#### [WORK INSTRUCTION]
Exactly as they appear, copy the lines from the start of the entries below to the line containing "Viewport: 920px width, 575px height.", both ends included.

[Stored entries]
::::::
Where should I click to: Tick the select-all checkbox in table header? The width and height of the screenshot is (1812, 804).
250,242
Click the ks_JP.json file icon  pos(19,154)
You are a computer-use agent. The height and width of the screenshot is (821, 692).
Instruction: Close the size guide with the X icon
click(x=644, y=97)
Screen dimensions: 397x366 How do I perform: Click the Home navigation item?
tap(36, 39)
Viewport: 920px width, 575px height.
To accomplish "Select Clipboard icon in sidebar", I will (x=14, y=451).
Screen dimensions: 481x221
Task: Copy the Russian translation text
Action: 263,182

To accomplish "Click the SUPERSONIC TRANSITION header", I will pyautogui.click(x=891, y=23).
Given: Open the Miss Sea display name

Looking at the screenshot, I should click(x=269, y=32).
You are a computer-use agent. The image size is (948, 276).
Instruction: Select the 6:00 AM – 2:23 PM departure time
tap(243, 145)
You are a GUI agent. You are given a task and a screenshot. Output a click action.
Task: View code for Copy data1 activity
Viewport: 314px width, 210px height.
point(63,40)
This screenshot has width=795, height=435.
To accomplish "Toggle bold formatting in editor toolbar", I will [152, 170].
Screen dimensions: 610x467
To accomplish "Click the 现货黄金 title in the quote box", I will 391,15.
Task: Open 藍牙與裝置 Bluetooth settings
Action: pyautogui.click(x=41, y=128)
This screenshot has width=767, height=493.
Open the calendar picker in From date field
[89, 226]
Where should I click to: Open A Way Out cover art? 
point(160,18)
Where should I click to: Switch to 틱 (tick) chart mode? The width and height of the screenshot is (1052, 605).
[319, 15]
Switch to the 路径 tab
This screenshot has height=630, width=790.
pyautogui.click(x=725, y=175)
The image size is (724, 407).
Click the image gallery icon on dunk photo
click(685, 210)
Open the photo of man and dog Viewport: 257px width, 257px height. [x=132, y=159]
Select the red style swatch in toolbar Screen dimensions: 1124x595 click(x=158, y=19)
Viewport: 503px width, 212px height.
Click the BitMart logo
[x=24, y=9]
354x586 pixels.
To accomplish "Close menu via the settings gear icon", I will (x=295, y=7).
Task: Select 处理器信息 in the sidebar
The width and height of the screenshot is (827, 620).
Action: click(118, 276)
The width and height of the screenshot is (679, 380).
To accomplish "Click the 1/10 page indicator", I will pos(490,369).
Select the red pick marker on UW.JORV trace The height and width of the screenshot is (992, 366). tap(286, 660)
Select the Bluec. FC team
::::::
#### [TASK RESULT]
Where should I click to: Tick the select-all checkbox in table header? The width and height of the screenshot is (1812, 804).
250,242
Click the ks_JP.json file icon  pos(19,154)
You are a computer-use agent. The height and width of the screenshot is (821, 692).
Instruction: Close the size guide with the X icon
click(x=644, y=97)
Screen dimensions: 397x366 How do I perform: Click the Home navigation item?
tap(36, 39)
Viewport: 920px width, 575px height.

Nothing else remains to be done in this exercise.